Midlife women have grit & grace
Yes, I think Midlife women have grit and grace! Sandwiched in the middle of two, three or more generations, midlife women navigate their journey with the courage, grace and wisdom that comes from a lifetime of building character.
Grit: “courage and resolve; strength of character.”
The Oxford dictionary
Doing research for the Midlife Timeout blog this past week, I spoke with a number of women sandwiched in the middle of aging parents, young adult children and sometimes grand children. They affirmed that this midlife role can be both wonderfully full of meaning and deeply overwhelming at times.
These smart, resourceful and creative women were gracious in sharing their hearts with me. I’m beyond grateful for their insights! And I’d like to share a few common themes with you — because I think you are much like them.
Midlife women are smart & resourceful
We’re not just book smart. Although many of the women I interviewed had degrees and/or pursued interesting jobs and careers, they also expressed a strong curiosity about life. And they’ve accumulated decades of experience, knowledge and “know-how.”
Resourceful midlife women figure things out. We’re problem solvers, doers, fixers and finders. We face life with determination and we advocate and help loved ones with “mama bear” intensity.
Midlife women tackle what needs to be done
The women I spoke with faced daunting challenges navigating being an advocate and/or caring for aging parents and managing a home, being a wife, raising young adults, working full or part-time, or supporting a husband’s career. And not one of them backed down from what needed to be done. They epitomized the saying, “when the going gets tough, the tough get going.”
When crises arose, as they often do, these women stepped up and leaned in. For many of us, life heaps more and more on our plates. And we, somehow, through creative balancing perhaps, tackle the challenges that come our way.

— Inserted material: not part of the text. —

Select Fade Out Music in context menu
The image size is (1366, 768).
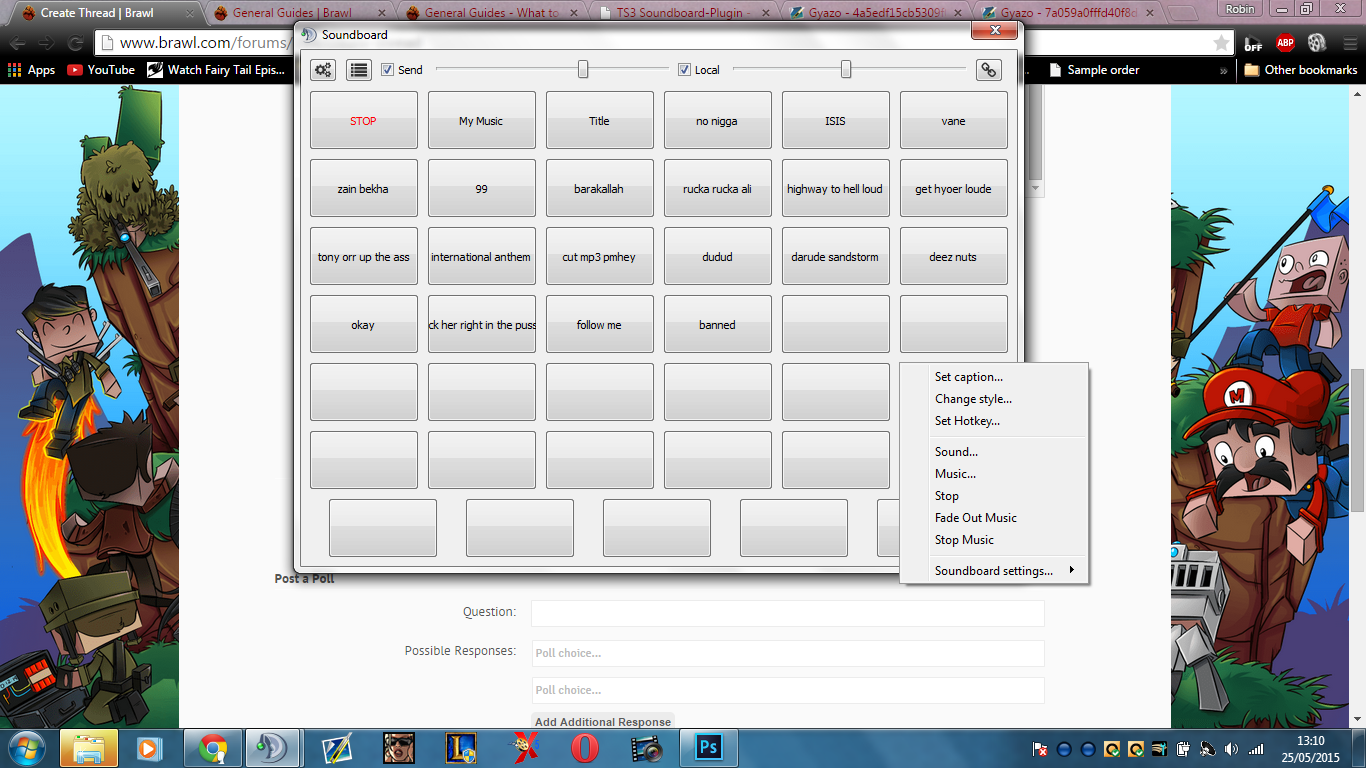[x=975, y=518]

Midlife women have caring hearts
Without question, women in the middle care for their families. We are wives, mothers and daughters — and we recognize that our caring helps those around us. We want to make a difference in the lives of those we love!
With our caring hearts, midlife women tend to play a stronger role in caring for aging family members than midlife men. Several of the women I spoke with were assisting their in-laws in addition to their own parents. And stepping into this role can be a complex landmine.

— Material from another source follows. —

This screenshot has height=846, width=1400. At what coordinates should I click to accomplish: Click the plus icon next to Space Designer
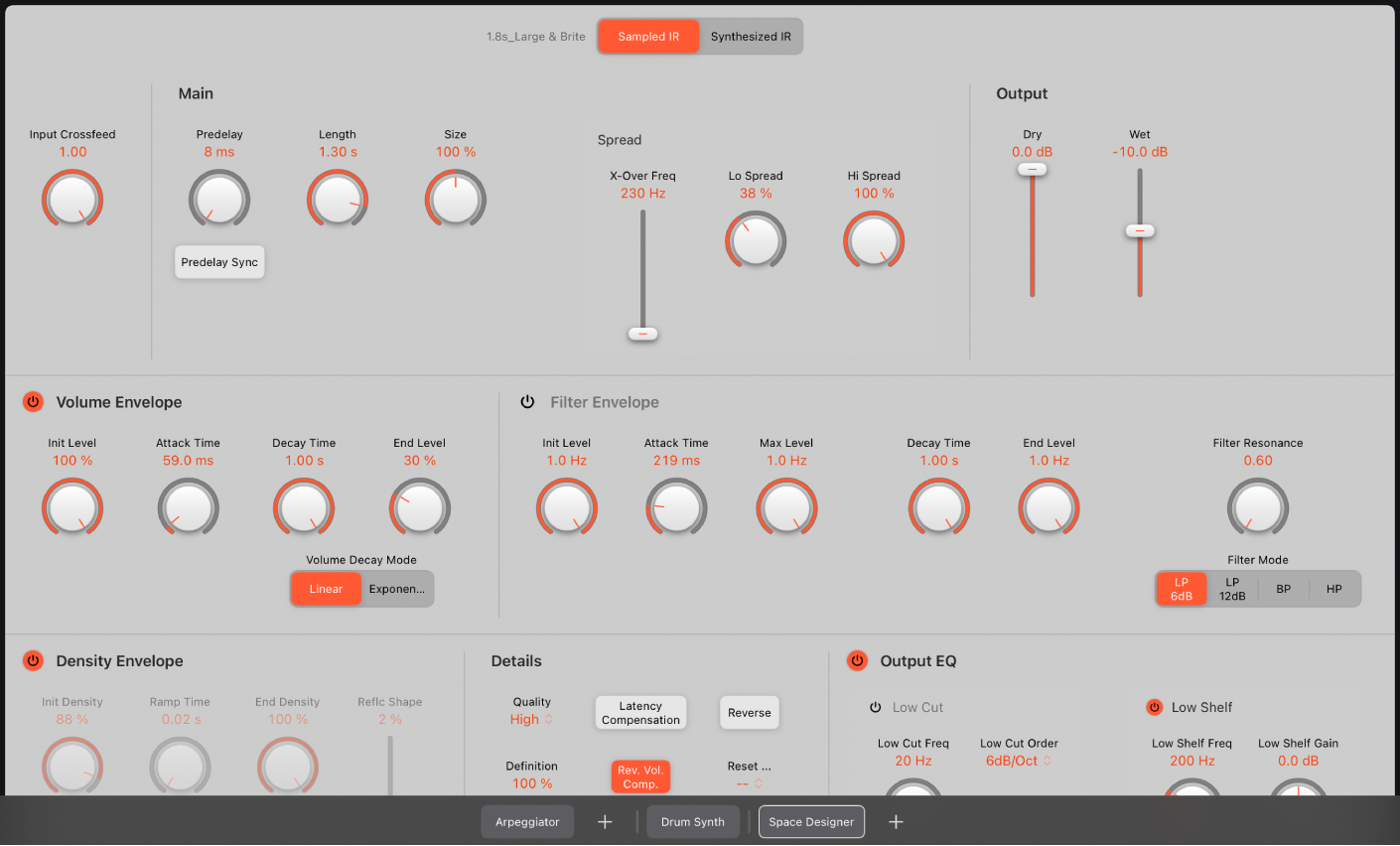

“Having an aging parent while still raising or supporting one’s own children presents certain challenges not faced by other adults—caregiving and financial and emotional support to name just a few.”
Pew Foundation
Midlife women need each other
Many of the women I spoke with had a strong circle of friends they relied on for support. Depending on our personality and life situations, we might have a small core of friends, or a large circle. Hopefully, we have at least one friend who shares our journey.

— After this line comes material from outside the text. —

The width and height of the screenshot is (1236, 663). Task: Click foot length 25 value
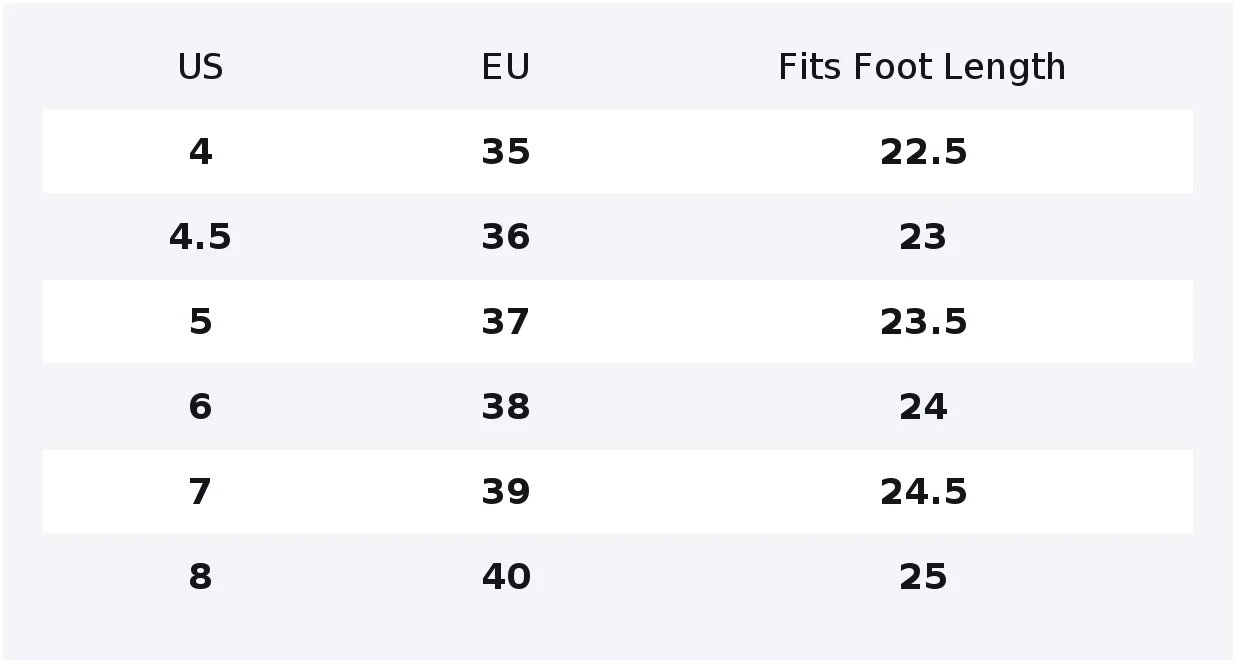click(923, 577)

But sometimes, our inner circle isn’t experiencing midlife in quite the same way. Many of us feel alone in our struggle to juggle in this space. We each walk our own path at our own pace — and our children and parents change in different ways at different times.
My dream for the Midlife Timeout community is to connect us to a broader group of women sharing this journey. Women like those I interviewed, who are smart, capable and creative. Women like you, out there with your caring heart tackling what needs to be done.
Midlife women rely on their faith
So many times this past week, I heard women say that they didn’t know how to handle it all, but God was there for them. “I prayed constantly,” and “God opened a path” was a common refrain.
Best of all, many felt the support of other women in prayer for them. God worked through other caring hearts, fellow travelers, offering practical and soulful tips or a simple hug.
My dream for Midlife Timeout is to expand that network of faithful women!
Yes, midlife women have grit & grace
At this stage of life, things are put on our path we didn’t necessarily choose. We’ve tackled every challenge life has given us.
We’ve loved our people well. And we’ll keep on doing this as long as we breathe.
And, now it’s time for a little self-love
After years of caring for children and spouses, and now our aging parents, our purpose cannot just be being needed. It’s time to carve out space for ourselves, too.
“Maybe we’ve been given a finite amount of time to find that self-love, and midlife is the halfway mark. It’s time to let go of the shame and fear and embrace love. Time to fish or cut bait.”
Brene Brown, The Midlife Unraveling
In the midst of managing the roles we are given, midlife women are also finding space for themselves. They’re following that dream they always had, pursuing an art or passion, or simply taking a walk and learning to breathe again.
Sound good? We have one good and precious life — and midlife may finally be the time to figure it out. I hope you’ll continue with me on this journey!